Reputation: 21
I have a JSON file which is a list of dictionaries.
I want to remove the duplicate dicts based on the "book_id" key and keep just one of them with max value for the "id" key)
example:
book_list = [
{"id": 20, "user_id": 8, "device_id": 1, "book_id": 81},
{"id": 19, "user_id": 8, "device_id": 1, "book_id": 81},
{"id": 18, "user_id": 8, "device_id": 1, "book_id": 81},
{"id": 17, "user_id": 8, "device_id": 1, "book_id": 78},
{"id": 16, "user_id": 8, "device_id": 1, "book_id": 77},
{"id": 15, "user_id": 8, "device_id": 1, "book_id": 77},
{"id": 13, "user_id": 8, "device_id": 1, "book_id": 75}]
What I want is like that:
new_list = [
{'id': 20, 'user_id': 8, 'device_id': 1, 'book_id': 81},
{'id': 17, 'user_id': 8, 'device_id': 1, 'book_id': 78},
{'id': 16, 'user_id': 8, 'device_id': 1, 'book_id': 77},
{'id': 13, 'user_id': 8, 'device_id': 1, 'book_id': 75}]
executing the below code with this example list works completely well, and I got the desired result. but running on my JSON file data got some problems and cannot group them correctly and it removes some of the duplicate values, but not all of them:
for key, value in groupby(book_list, key=lambda v: v["book_id"]):
newlist.append(max(list(value), key=lambda v: v["id"]))
I try also this code, it can remove all the duplicate data but it gets the one with minimum id (it actually overwrite on the last dictionary):
new_list = list({v['book_id']: v for v in book_list}.values())
I prefer lines of code that can be done in O(1) (if possible)
Upvotes: 0
Views: 75
Reputation:
Use dict.setdefault
to create a dict of dict of lists. Loop over the values of outer dict and find max key of inner dict:
temp = {}
for d in book_list:
temp.setdefault(d['book_id'], {}).setdefault(d['id'], []).append(d)

■ **Task details**
Pick up the thread on deduplicating dictionaries by "book_id" right after its last line of code, and continue it.

■ **Material**
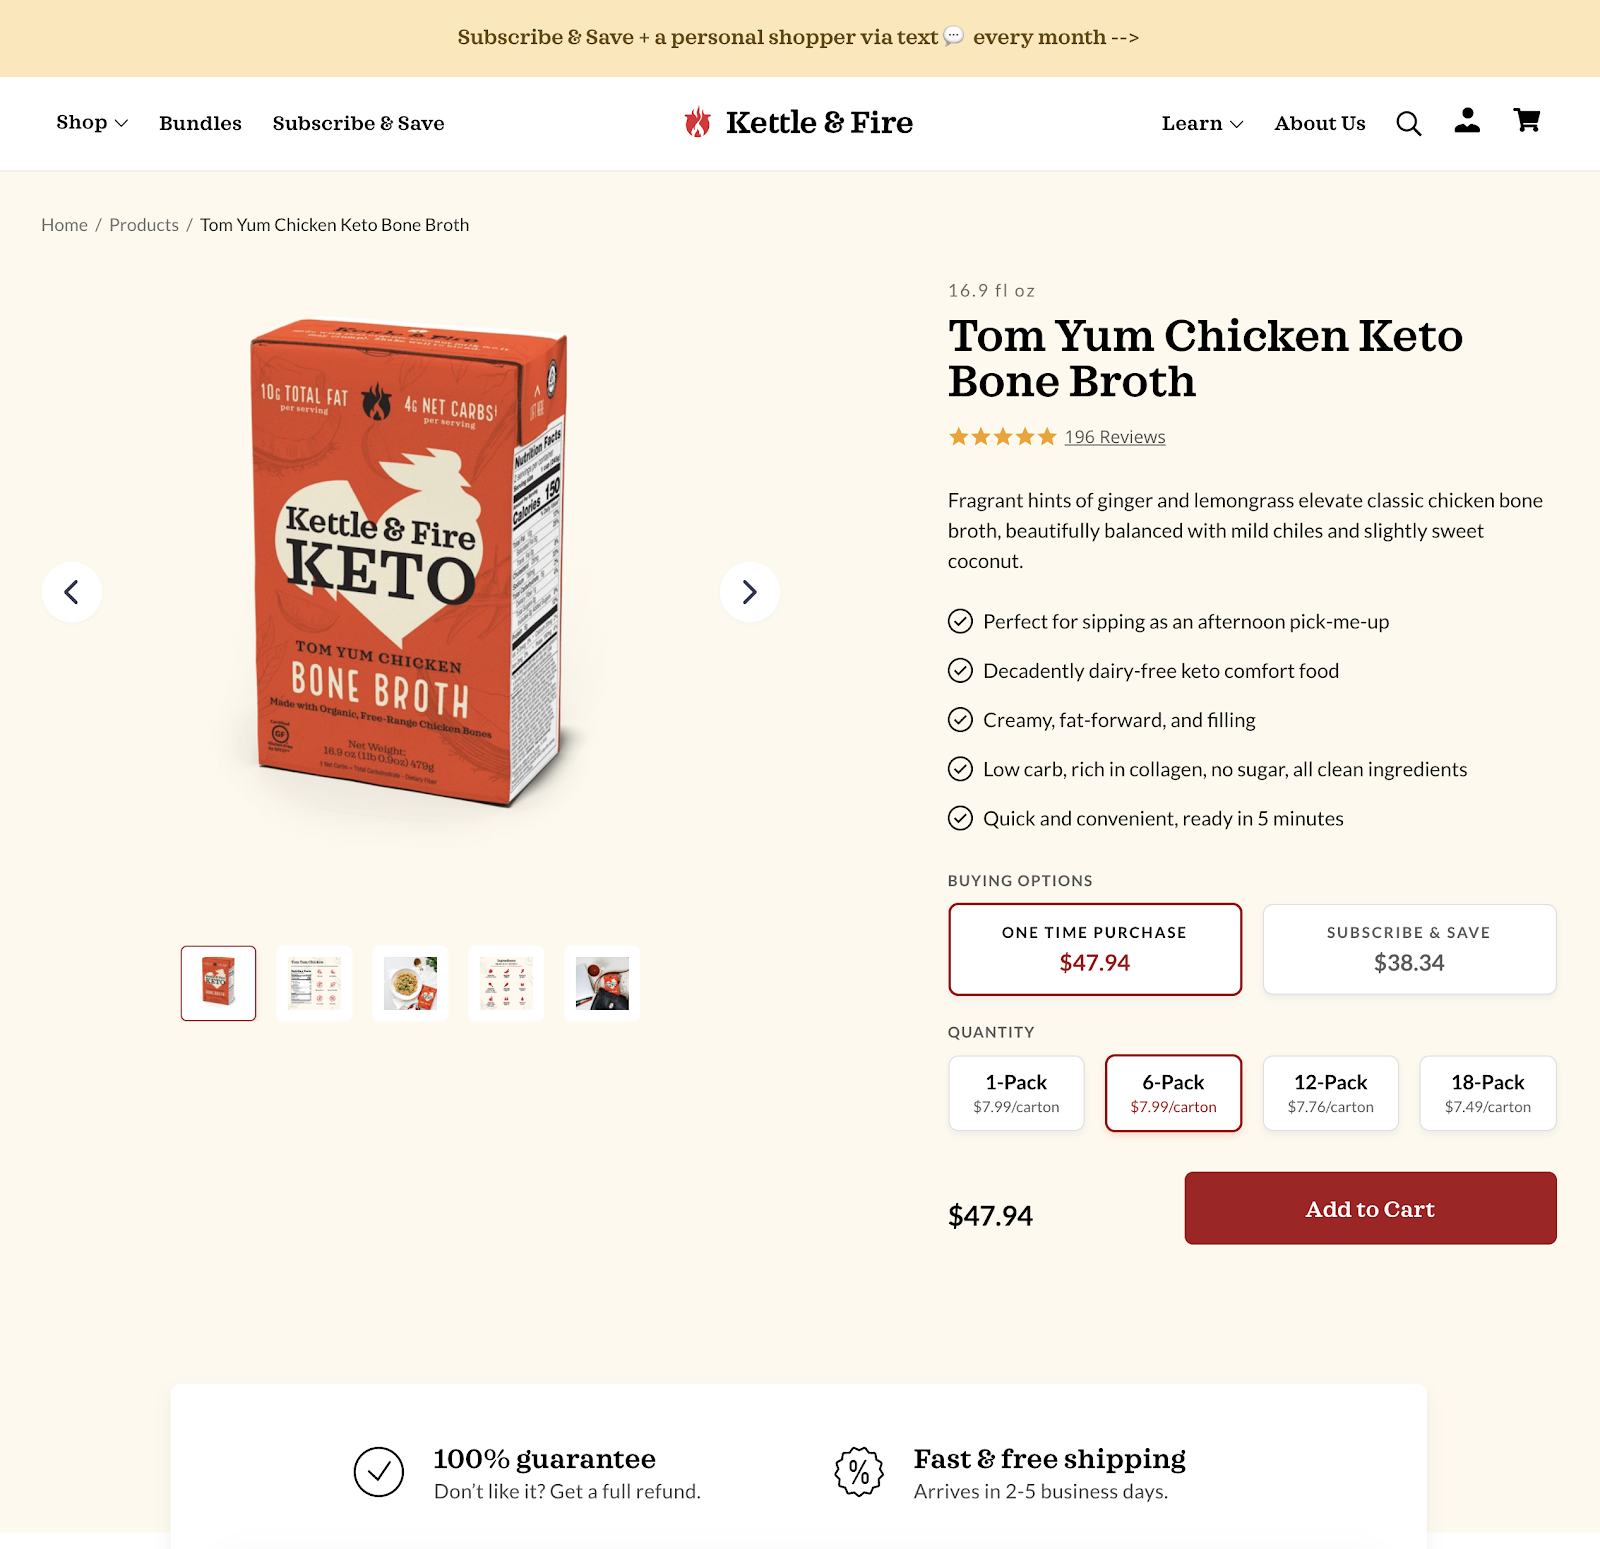The width and height of the screenshot is (1600, 1549).
Task: Navigate to Home via breadcrumb
Action: tap(64, 225)
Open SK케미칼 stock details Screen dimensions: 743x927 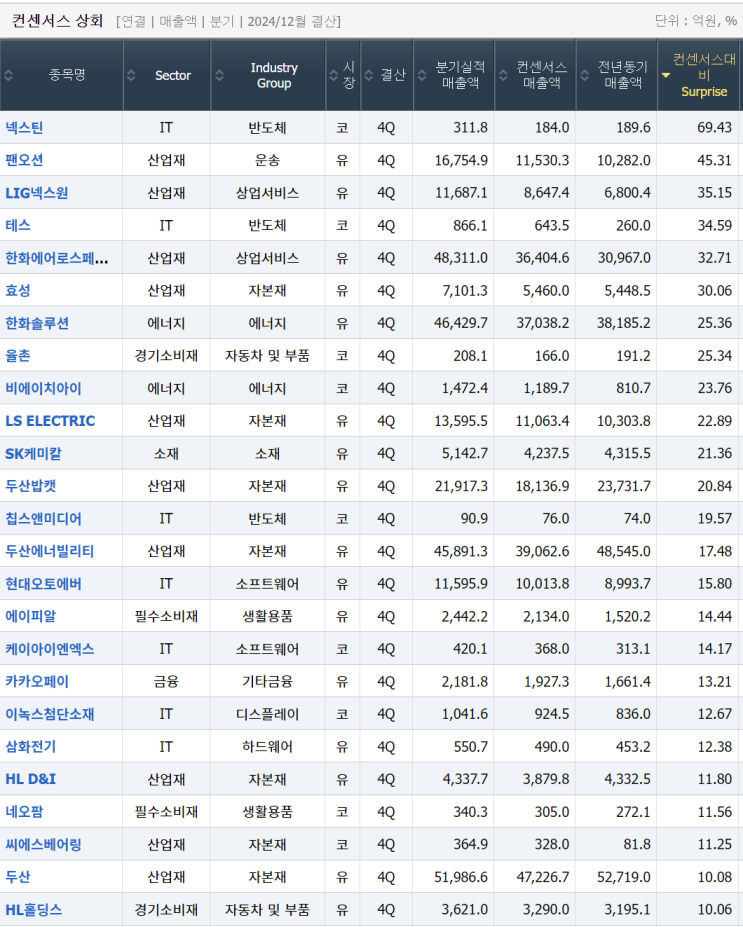[34, 453]
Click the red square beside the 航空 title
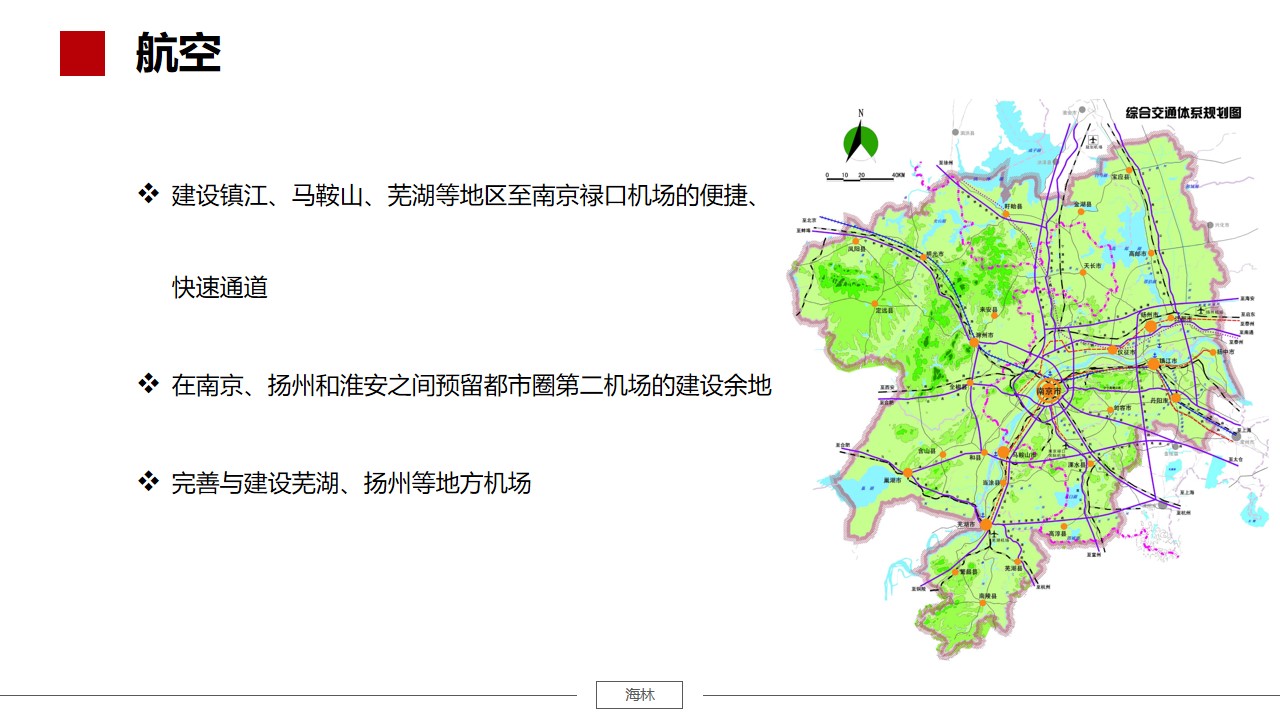Screen dimensions: 1280x720 (82, 53)
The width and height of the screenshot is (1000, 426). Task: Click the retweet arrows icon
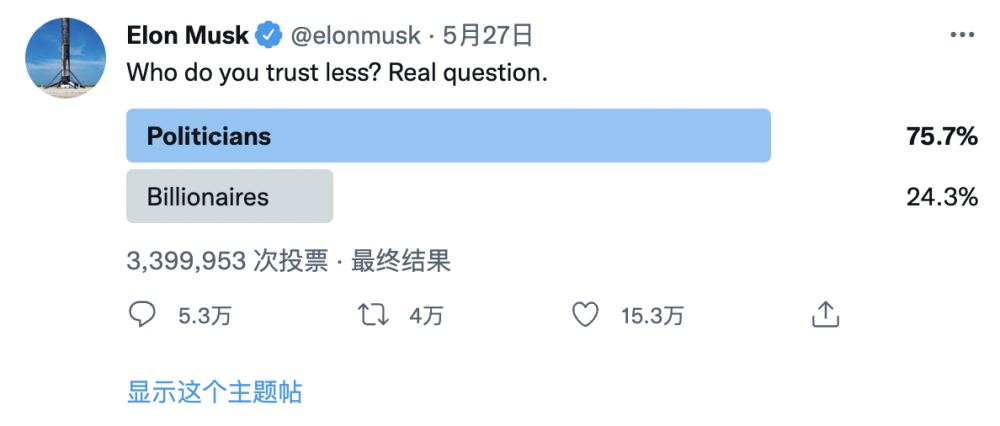(373, 315)
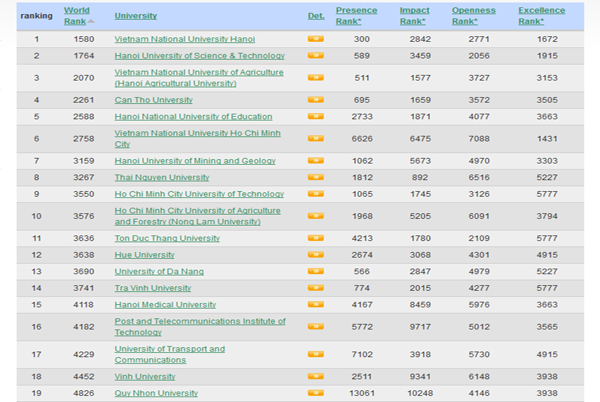Open Tra Vinh University page

click(x=151, y=287)
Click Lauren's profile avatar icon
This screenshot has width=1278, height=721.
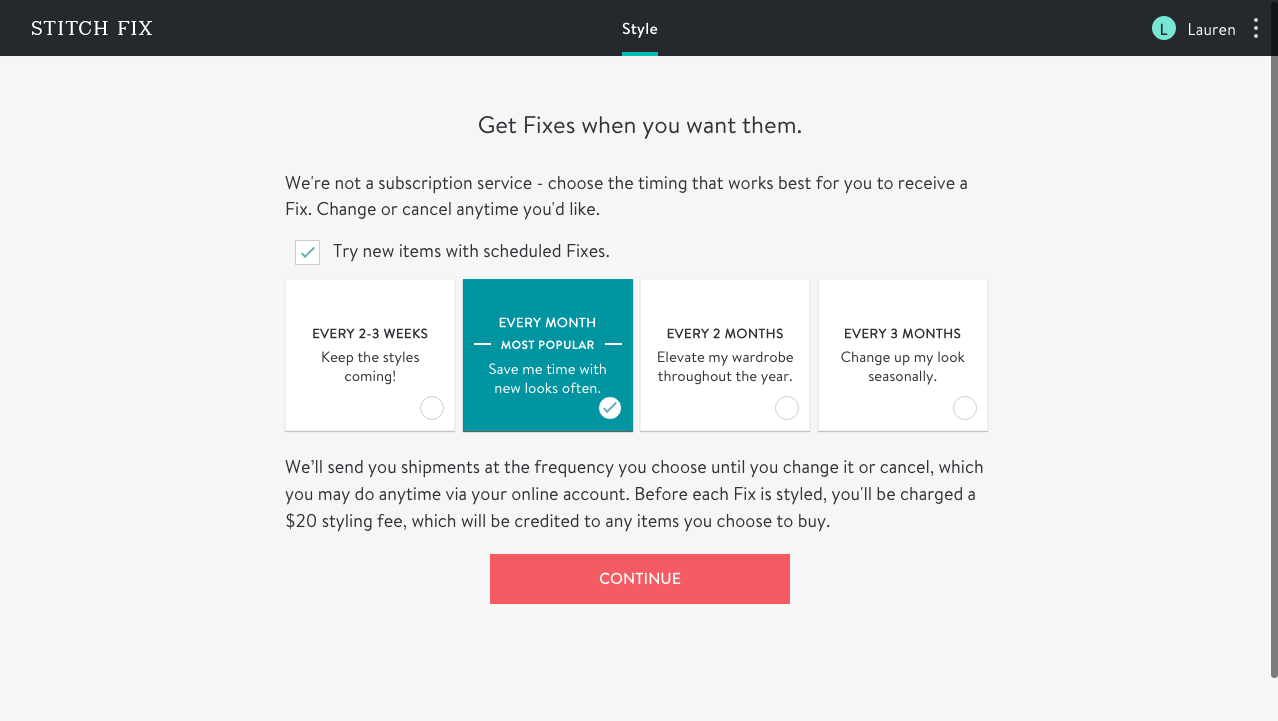coord(1163,29)

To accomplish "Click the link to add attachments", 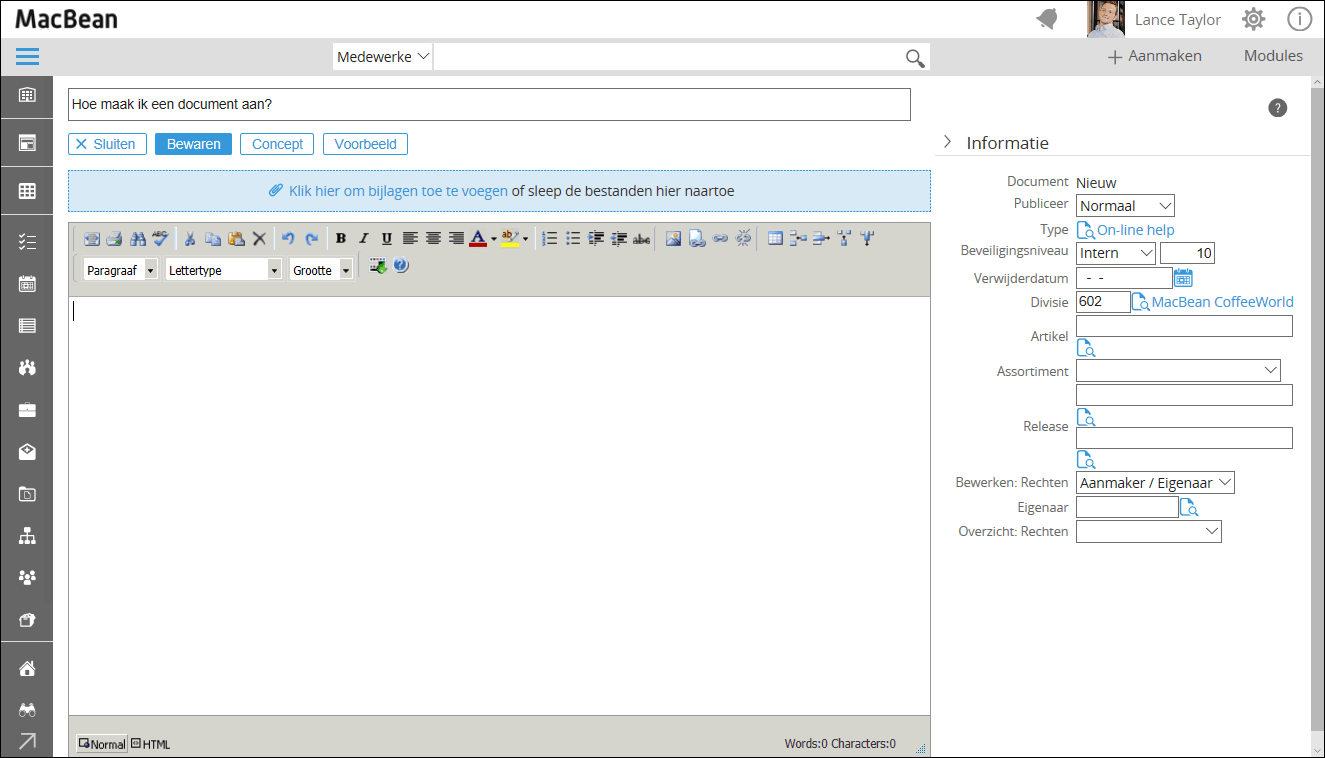I will tap(397, 191).
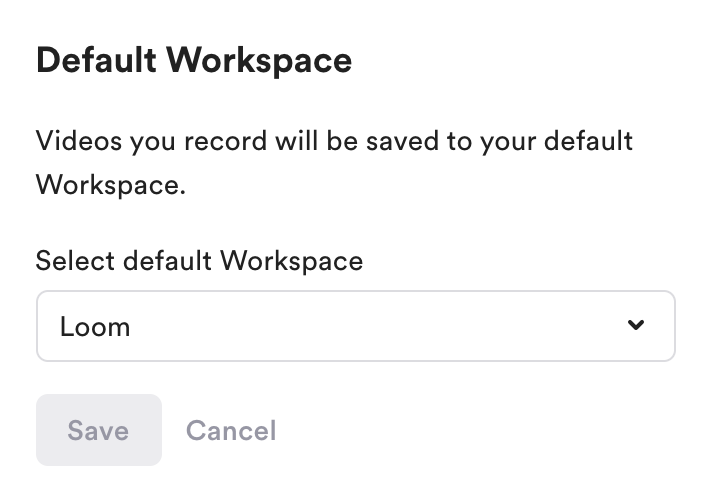Image resolution: width=708 pixels, height=494 pixels.
Task: Click the "Loom" value in the dropdown
Action: tap(95, 326)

■ **Output of the exercise**
new_list = [v[max(v)] for v in temp.values()]
Output:
[[{'id': 20, 'user_id': 8, 'device_id': 1, 'book_id': 81}],
[{'id': 17, 'user_id': 8, 'device_id': 1, 'book_id': 78}],
[{'id': 16, 'user_id': 8, 'device_id': 1, 'book_id': 77}],
[{'id': 13, 'user_id': 8, 'device_id': 1, 'book_id': 75}]]
Then again, looks like the list is already sorted, so we could reverse book_list
and read the list, reverse it back:
new_list = list({d['book_id']: d for d in book_list[::-1]}.values())[::-1]
Upvotes: 1
Reputation: 42133
If you sort the list by 'id' and then form a temporary dictionary based on the 'book_id', only the dictionary with the largest id will be kept as value for each duplicate 'book_id' key:
ids = {b['book_id']:b for b in sorted(book_list,key=lambda b:b['id'])}
book_list = list(ids.values())
print(*book_list,sep='\n')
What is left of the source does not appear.